2015-01-16 Thread Stephen C. Rose
The quote I puzzle, therefore I am. has a serious subtext. Signs are
primordial and puzzling. If all thought is in signs then the idea of
fallibility is built into the structure of our relationship with what we
call the semiotic. All our statements are efforts to respond to what
essentially remains a puzzle.

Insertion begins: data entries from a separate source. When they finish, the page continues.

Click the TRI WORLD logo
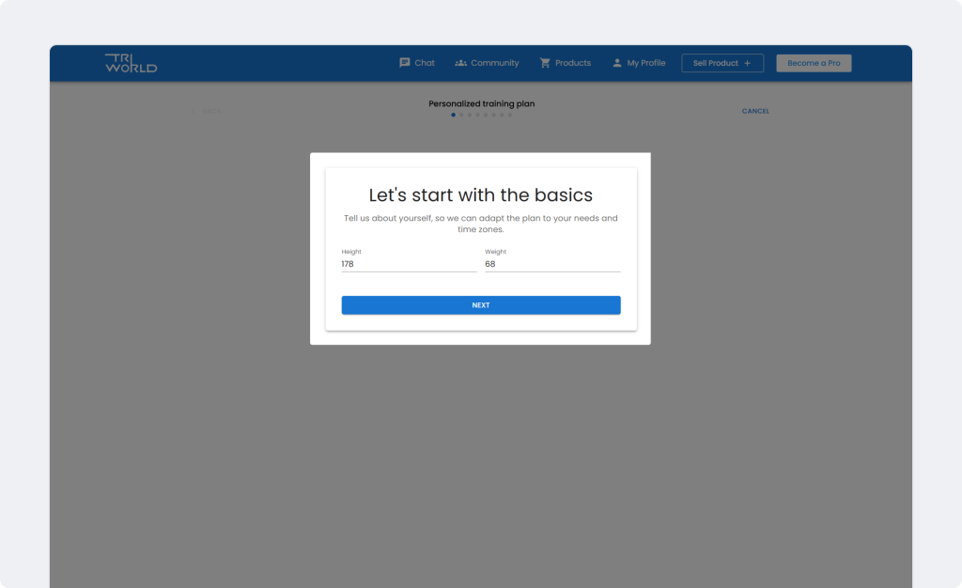Image resolution: width=962 pixels, height=588 pixels. [131, 62]
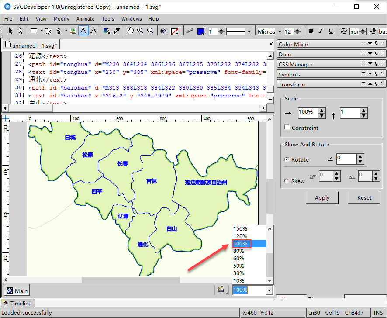Viewport: 387px width, 318px height.
Task: Click the Text tool icon
Action: pyautogui.click(x=83, y=31)
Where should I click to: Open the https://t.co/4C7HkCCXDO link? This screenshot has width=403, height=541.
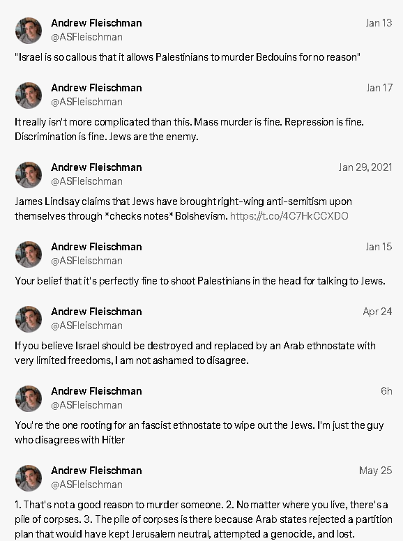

This should plunge us into something a bit
removed from the certainties that pervade binary culture.

Books http://buff.ly/15GfdqU Art: http://buff.ly/1wXAxbl
Gifts: http://buff.ly/1wXADj3

On Fri, Jan 16, 2015 at 9:24 AM, Jon Awbrey jawb...@att.net wrote:

 When it come to paradigms, you know what they say ...

 Shift Happens

 On 1/16/2015 6:11 AM, Stephen C. Rose wrote:

 My little thread on Meta and Index had the supreme irony of being
 diverted into exactly the sort of thing I was
 trying to suggest was not what Triadic Philosophy is about.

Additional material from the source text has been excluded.